_Excerpted records_
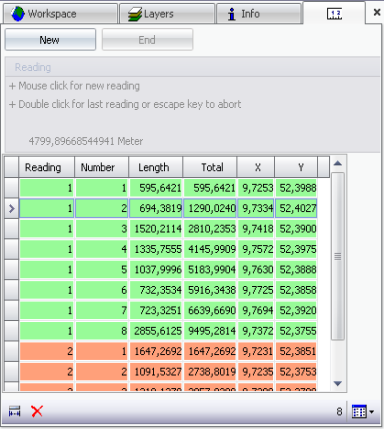
Task: Open the Workspace tab with globe icon
Action: (x=60, y=14)
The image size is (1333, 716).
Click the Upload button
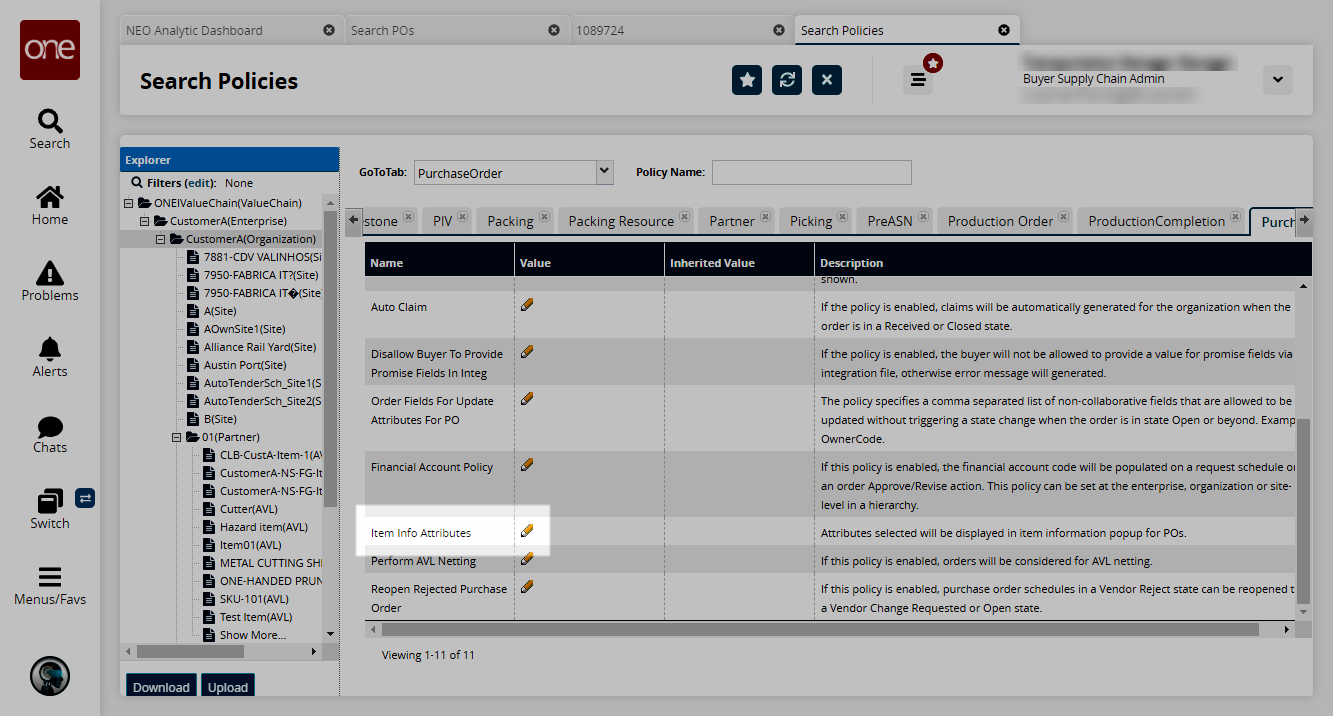(228, 687)
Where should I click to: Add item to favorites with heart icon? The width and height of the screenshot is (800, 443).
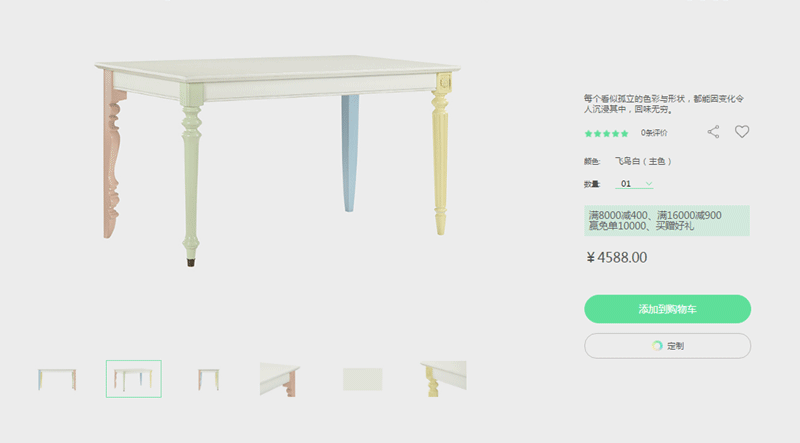tap(742, 132)
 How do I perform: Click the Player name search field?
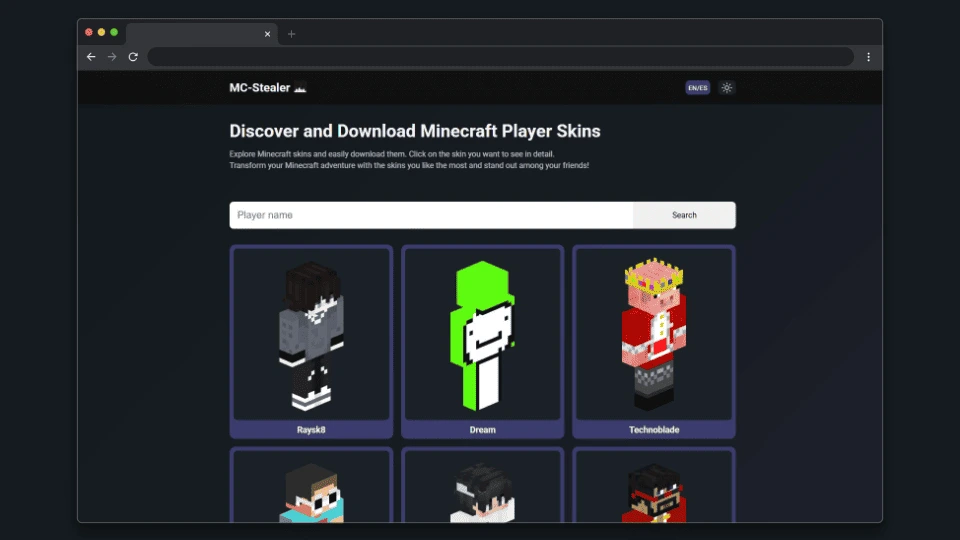[431, 215]
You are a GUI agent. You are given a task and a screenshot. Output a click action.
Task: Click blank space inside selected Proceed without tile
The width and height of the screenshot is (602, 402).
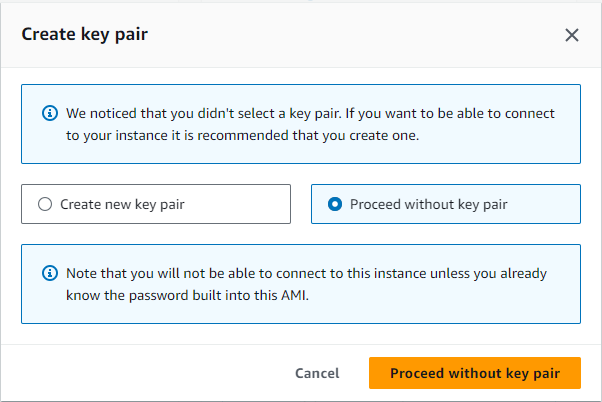pos(543,204)
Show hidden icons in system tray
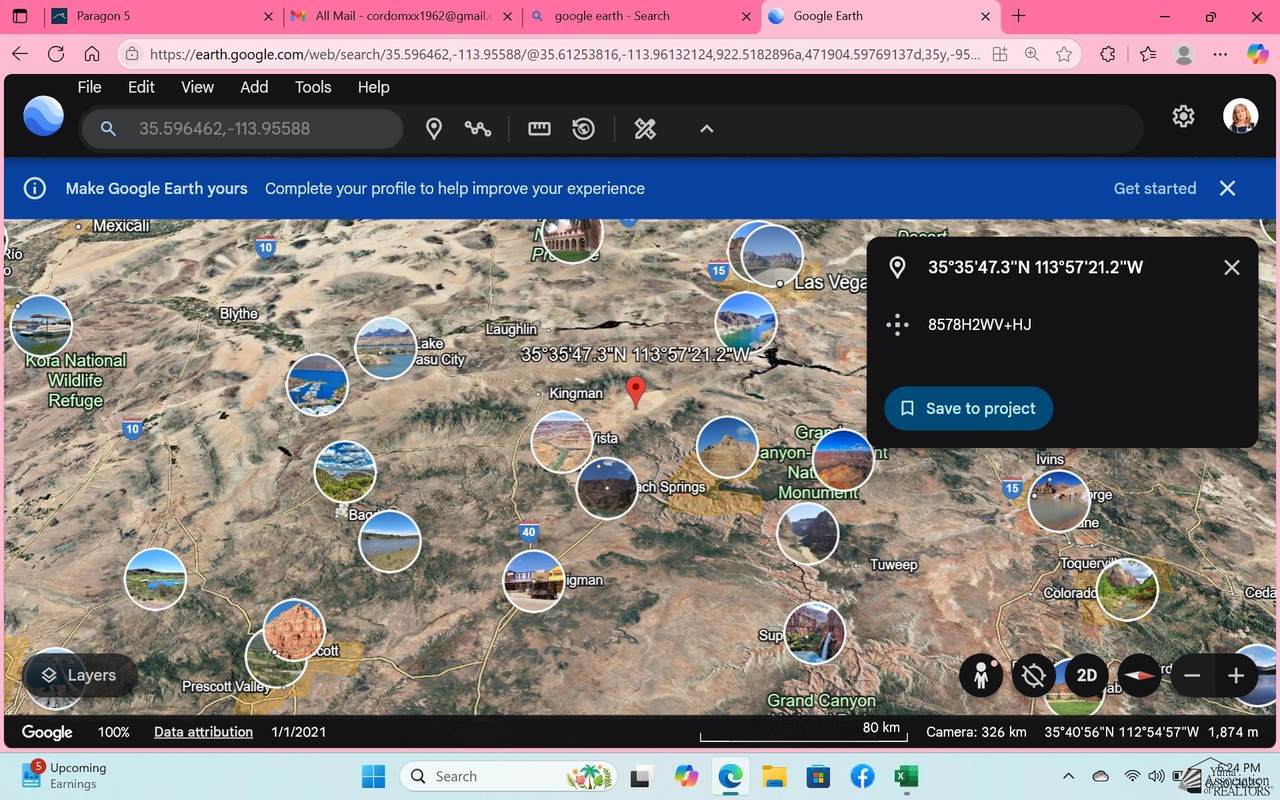This screenshot has width=1280, height=800. [1068, 776]
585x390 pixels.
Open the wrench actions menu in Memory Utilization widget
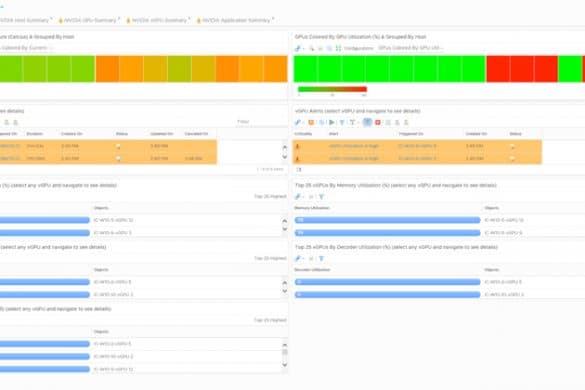(298, 196)
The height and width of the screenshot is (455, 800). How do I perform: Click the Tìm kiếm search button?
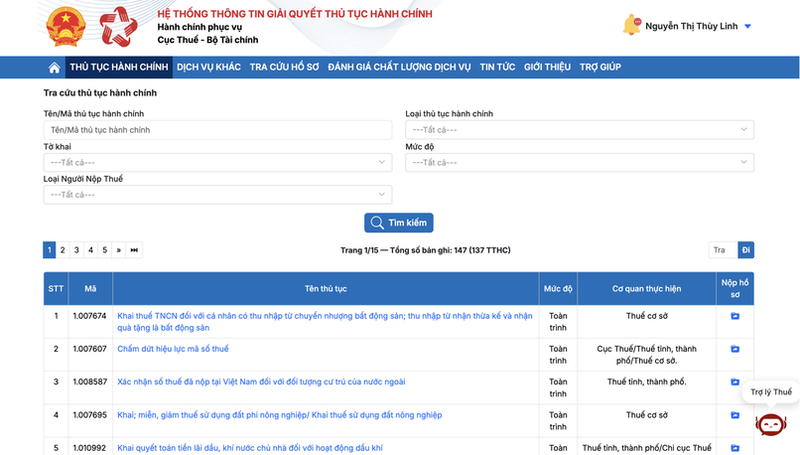click(x=398, y=223)
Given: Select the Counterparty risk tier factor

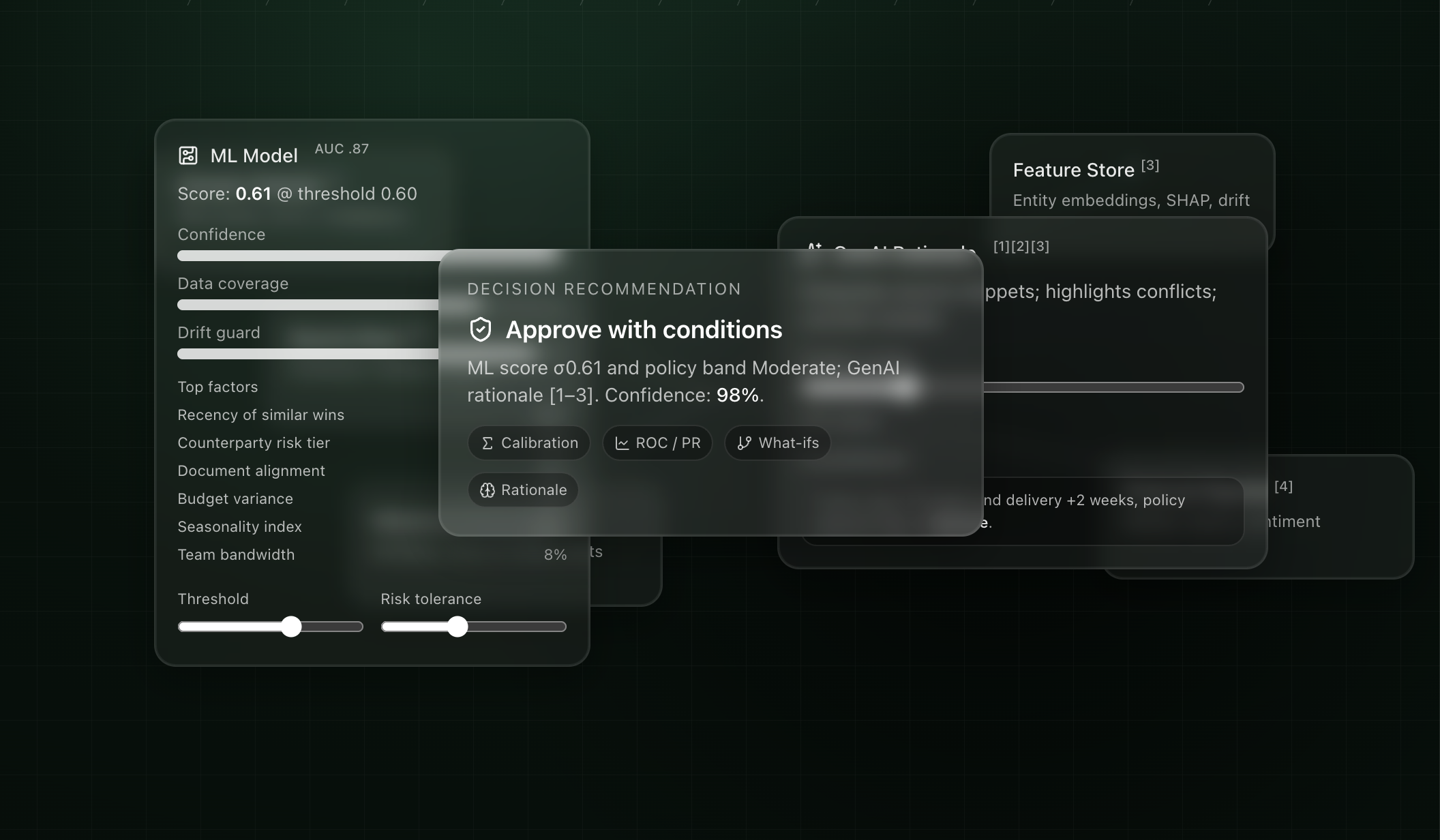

_Exercise_
Copy out all the lines above word for word, but leave out the pictures.

_Reply_
Task: Open the Workspace tab with globe icon
Action: (x=60, y=14)
The image size is (1333, 716).
Click the Upload button
(228, 687)
Where should I click to: Add item to favorites with heart icon? The width and height of the screenshot is (800, 443).
tap(742, 132)
 How do I perform: Click the Player name search field?
[431, 215]
You are a GUI agent. You are given a task and a screenshot. Output a click action.
Task: Click blank space inside selected Proceed without tile
The width and height of the screenshot is (602, 402).
pos(543,204)
Show hidden icons in system tray
This screenshot has width=1280, height=800. [1068, 776]
585x390 pixels.
Open the wrench actions menu in Memory Utilization widget
(298, 196)
The height and width of the screenshot is (455, 800). How do I perform: Click the Tìm kiếm search button?
click(x=398, y=223)
Given: Select the Counterparty risk tier factor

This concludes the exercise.